The Iranian Space Agency (ISA) completed its conceptual design for a manned spacecraft, including a human-rated space capsule and a launch vehicle, according to a report from Iranian news outlet, Tasnim News Agency.
The human-rated space capsule will weigh one ton, and will be launched into space and safely returned to Earth in nine stages by its launch vehicle. The space capsule is intended to reach an altitude of approximately 175 kilometres, suggesting that Iran’s first attempt to launch a human into space shall be a sub-orbital spaceflight.
The Iranian Space Agency is aiming to build the human-rated space capsule and its launch vehicle in time for a 2025 launch.
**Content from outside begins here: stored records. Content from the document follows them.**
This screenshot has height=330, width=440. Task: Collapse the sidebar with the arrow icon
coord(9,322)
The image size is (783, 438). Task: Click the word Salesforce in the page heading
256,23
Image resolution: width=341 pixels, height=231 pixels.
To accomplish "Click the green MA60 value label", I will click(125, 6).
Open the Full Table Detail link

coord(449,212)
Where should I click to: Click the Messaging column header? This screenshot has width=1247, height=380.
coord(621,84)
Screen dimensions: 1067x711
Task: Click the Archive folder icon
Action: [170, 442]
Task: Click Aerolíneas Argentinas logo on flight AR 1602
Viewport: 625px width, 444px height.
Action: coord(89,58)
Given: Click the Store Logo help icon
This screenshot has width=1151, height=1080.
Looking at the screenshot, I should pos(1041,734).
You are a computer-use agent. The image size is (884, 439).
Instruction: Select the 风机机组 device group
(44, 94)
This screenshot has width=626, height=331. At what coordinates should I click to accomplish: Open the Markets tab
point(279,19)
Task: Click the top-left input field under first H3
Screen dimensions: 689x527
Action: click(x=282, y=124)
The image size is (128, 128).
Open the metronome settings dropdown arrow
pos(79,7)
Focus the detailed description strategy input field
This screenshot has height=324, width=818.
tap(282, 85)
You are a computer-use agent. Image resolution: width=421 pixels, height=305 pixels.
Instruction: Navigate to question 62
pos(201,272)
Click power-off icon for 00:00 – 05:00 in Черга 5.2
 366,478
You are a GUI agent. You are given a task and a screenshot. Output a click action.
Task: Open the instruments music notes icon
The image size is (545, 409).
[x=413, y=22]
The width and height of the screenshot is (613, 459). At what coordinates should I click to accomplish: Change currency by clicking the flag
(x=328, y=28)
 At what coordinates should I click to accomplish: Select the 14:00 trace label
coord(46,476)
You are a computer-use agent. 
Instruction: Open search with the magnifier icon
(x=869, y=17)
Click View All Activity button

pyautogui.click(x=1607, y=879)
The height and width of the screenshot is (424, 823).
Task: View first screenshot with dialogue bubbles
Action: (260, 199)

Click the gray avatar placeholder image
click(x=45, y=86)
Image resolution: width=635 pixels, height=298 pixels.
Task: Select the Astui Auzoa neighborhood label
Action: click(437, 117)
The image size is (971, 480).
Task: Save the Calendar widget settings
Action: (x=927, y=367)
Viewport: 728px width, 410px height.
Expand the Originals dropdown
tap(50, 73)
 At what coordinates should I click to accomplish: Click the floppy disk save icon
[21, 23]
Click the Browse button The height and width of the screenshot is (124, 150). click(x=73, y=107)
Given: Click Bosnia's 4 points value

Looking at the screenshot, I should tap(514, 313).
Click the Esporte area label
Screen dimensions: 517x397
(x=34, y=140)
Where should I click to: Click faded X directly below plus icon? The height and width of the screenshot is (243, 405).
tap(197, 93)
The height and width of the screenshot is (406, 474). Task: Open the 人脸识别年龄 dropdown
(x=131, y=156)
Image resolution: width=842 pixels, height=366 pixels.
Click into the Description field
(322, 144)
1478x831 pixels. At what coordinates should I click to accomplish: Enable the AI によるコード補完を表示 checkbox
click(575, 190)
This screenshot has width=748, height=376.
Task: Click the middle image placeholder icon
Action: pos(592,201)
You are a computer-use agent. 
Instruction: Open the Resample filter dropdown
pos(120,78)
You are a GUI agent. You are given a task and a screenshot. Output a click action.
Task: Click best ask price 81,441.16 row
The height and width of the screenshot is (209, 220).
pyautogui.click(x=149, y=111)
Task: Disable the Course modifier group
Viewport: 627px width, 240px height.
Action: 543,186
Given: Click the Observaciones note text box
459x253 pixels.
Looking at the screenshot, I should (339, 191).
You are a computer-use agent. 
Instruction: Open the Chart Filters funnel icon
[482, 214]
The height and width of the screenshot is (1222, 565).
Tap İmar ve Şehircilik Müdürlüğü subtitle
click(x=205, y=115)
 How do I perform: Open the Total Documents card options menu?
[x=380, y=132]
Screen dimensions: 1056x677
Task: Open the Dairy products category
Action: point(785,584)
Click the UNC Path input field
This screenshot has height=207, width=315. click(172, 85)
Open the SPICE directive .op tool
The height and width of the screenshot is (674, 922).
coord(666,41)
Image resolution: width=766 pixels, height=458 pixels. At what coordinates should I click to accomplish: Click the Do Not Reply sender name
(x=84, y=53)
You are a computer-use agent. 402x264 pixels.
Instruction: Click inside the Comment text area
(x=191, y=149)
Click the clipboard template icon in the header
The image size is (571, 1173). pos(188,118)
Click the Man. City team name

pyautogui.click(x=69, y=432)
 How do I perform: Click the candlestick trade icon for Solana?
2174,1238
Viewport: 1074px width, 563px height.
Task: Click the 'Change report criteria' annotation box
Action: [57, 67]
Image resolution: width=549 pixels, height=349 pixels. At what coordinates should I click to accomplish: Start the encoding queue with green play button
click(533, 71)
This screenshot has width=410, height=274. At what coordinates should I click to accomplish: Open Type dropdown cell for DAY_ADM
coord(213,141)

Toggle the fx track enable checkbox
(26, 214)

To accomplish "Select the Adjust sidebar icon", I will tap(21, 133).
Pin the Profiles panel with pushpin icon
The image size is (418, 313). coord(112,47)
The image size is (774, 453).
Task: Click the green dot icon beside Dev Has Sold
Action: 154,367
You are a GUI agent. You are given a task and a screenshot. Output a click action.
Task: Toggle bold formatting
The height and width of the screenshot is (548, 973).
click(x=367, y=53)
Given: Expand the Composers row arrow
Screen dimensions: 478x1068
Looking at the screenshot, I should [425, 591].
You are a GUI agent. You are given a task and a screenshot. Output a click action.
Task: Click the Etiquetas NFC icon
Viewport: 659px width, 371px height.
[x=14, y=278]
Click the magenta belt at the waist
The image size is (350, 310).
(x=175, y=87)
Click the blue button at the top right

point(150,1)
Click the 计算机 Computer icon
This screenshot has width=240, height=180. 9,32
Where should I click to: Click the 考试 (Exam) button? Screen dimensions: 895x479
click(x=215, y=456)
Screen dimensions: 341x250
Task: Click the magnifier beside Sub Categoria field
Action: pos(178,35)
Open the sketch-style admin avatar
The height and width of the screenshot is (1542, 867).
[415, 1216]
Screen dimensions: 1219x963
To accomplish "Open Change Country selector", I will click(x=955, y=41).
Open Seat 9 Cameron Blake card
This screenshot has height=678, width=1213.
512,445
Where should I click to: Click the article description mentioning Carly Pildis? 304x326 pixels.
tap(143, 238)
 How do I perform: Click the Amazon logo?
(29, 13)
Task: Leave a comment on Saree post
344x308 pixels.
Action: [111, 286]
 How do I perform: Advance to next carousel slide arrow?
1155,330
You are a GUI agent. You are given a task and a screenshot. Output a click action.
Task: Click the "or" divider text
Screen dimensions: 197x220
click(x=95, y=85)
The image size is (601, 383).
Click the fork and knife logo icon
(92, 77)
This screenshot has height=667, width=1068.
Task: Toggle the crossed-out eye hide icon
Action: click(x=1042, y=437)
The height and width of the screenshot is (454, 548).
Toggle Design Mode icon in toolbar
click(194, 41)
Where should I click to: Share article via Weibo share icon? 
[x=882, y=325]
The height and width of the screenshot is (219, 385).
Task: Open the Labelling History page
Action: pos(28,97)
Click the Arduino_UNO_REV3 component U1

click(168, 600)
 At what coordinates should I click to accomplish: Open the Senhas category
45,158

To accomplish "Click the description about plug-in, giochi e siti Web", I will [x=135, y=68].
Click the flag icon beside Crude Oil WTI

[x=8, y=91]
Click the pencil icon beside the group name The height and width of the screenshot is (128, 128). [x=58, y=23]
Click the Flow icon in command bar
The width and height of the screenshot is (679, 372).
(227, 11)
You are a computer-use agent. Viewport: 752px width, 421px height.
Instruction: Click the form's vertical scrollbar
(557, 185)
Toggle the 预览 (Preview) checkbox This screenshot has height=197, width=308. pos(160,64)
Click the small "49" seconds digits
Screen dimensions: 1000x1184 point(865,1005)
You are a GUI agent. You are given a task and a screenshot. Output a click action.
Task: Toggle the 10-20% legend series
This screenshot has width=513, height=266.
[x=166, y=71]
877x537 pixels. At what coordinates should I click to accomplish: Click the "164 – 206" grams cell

The announcement by the Iranian Space Agency raises the question of how its space capsule will be launched given its current ballistic missile and space launch vehicle programmes are unlikely to be upgraded and extended to the extent necessary to loft it into space. For example, the Iranian Simorgh launch vehicle would have to significantly redesigned and upgraded in order to be capable of launching a capsule with an astronaut on board. The Simorgh would require at least one more stage booster added to its current design.
Alternatively, Iran could develop its Sepehr space launch vehicle, a booster that has long resided on paper – and this is also a problem. While Iran has shown extraordinary patience in developing its ballistic missile and space launch vehicles in the face of crippling sanctions and international isolation, it has also taken it many years to complete these developments. Even if Iran had sufficient resources to begin developing the Sepehr space launch vehicle, it would be very unlikely that it would be ready to launch an astronaut by 2025.
Iran does not have to develop its own space launch vehicle in order to launch its own astronaut into space. The Chinese Manned Space Agency recently signed an agreement with the UN Office for Outer Space Affairs (UNOOSA) to provide opportunities for developing countries to send space experiments to its Tiangong Space Station, expected to be operational by 2022. The agreement with the UNOOSA also allows for countries to submit astronaut candidates to join Chinese astronauts on the Tiangong.
It is widely believed that Iran has already discussed the possibility of sending an Iranian astronaut to the Chinese space station.